_What needs to be done_
Leave out the pictures, and copy exactly the lines from the line with "Task: Go to View job report tab" through the last line of the data below.

*** Data to examine

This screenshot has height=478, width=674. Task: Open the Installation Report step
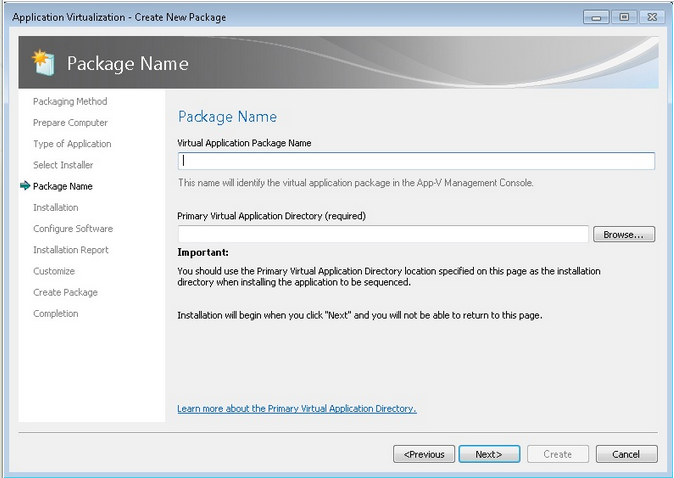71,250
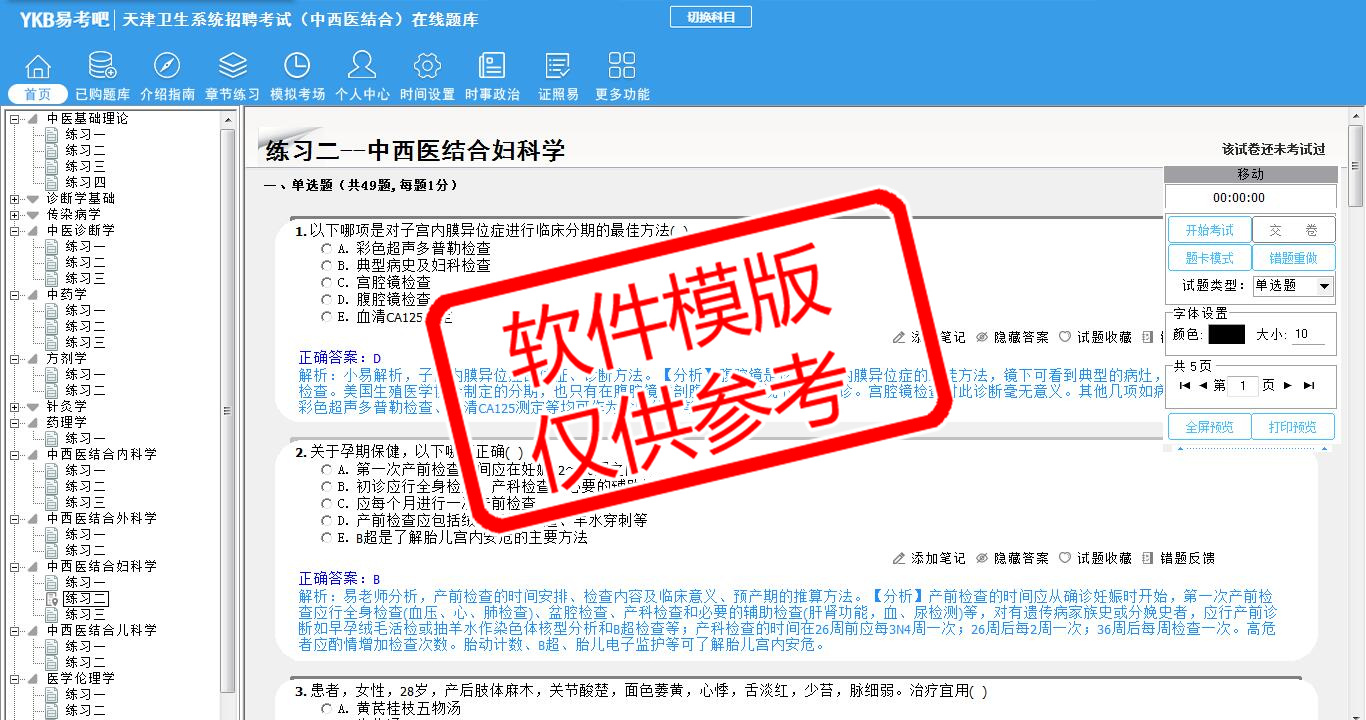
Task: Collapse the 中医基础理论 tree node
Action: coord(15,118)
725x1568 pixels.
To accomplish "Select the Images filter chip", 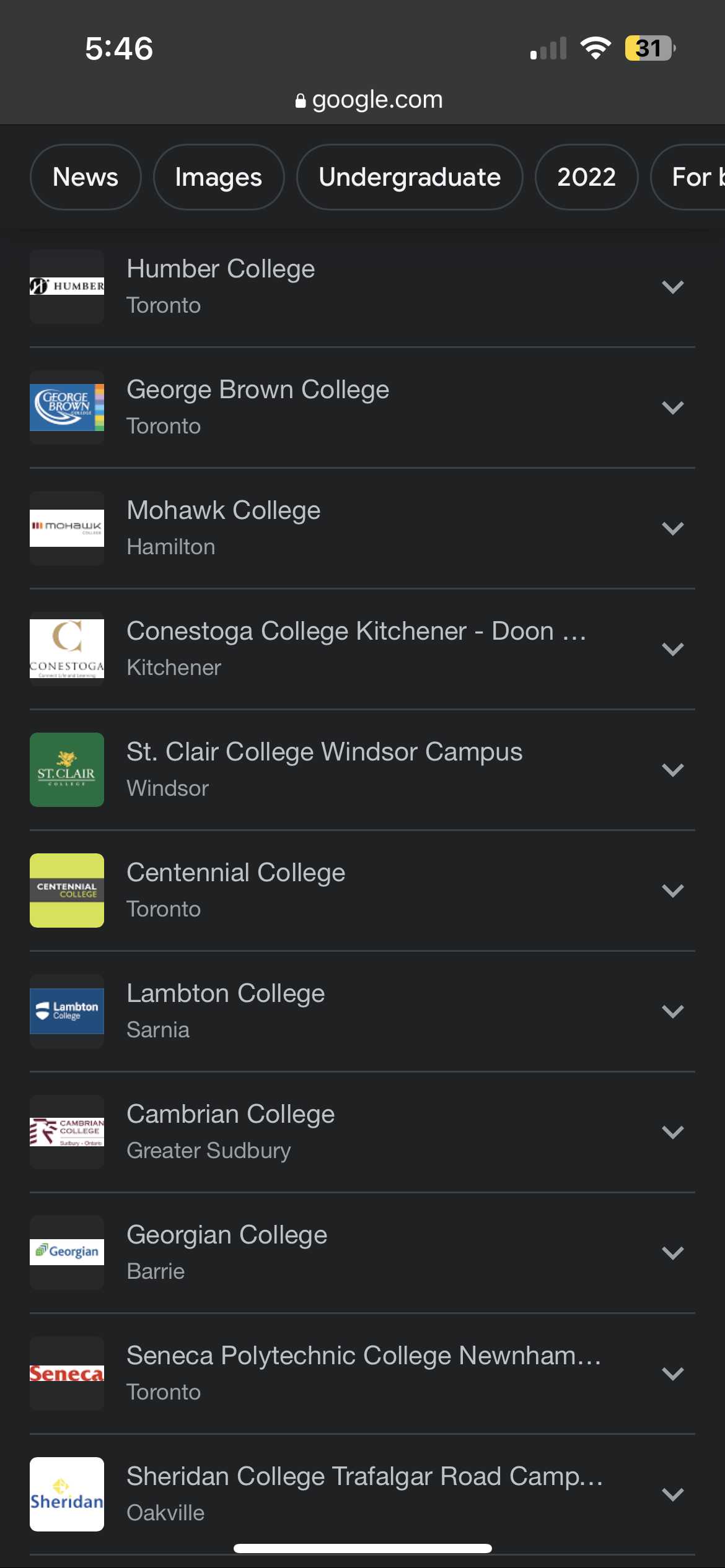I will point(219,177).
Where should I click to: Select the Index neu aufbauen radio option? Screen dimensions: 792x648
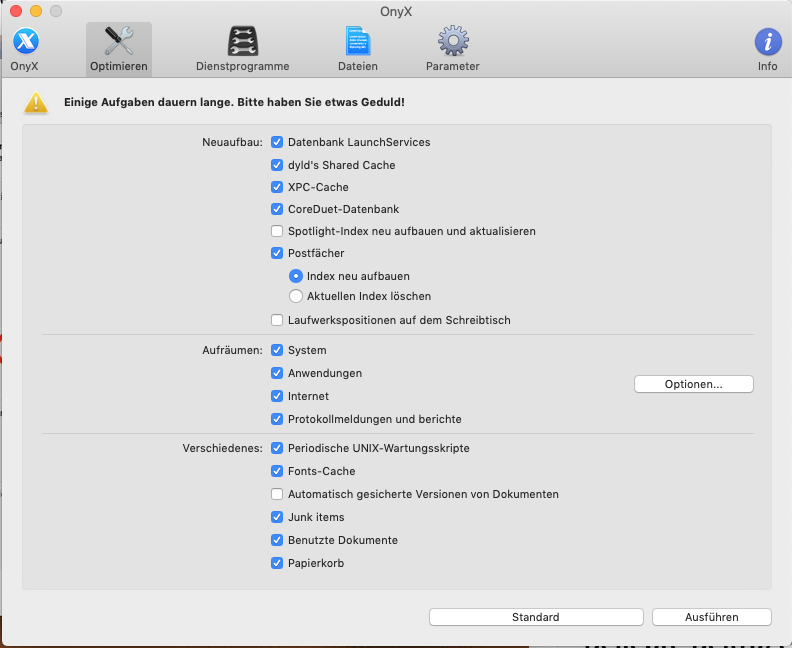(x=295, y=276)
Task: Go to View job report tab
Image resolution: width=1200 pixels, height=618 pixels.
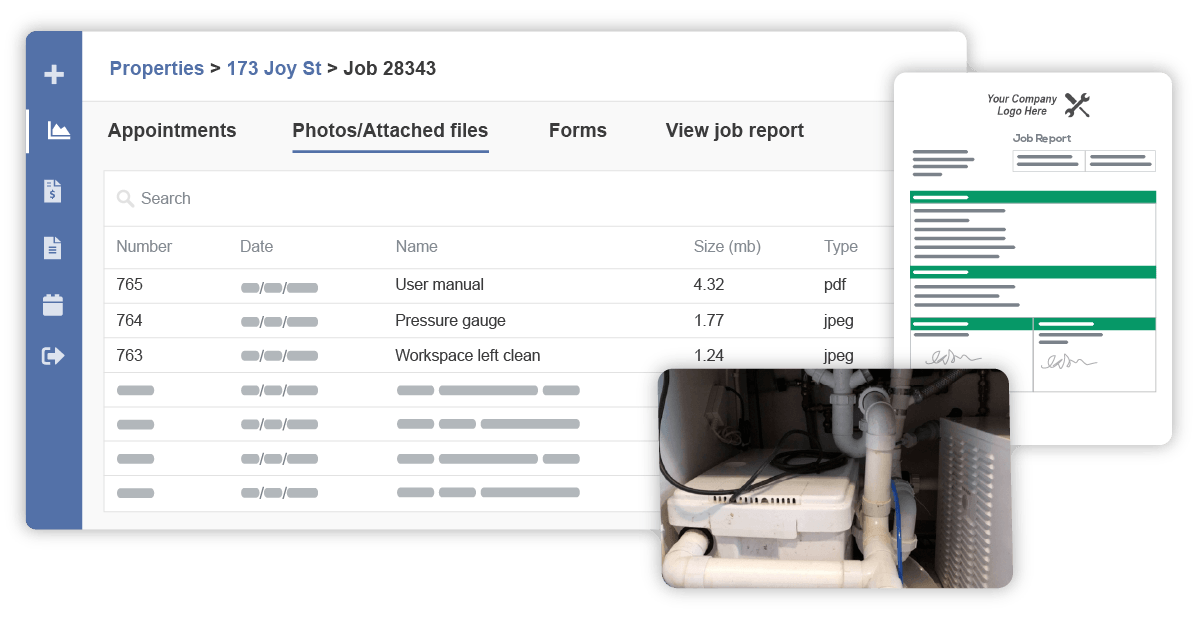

******

_Answer to the exercise_
Task: Go to View job report tab
Image resolution: width=1200 pixels, height=618 pixels.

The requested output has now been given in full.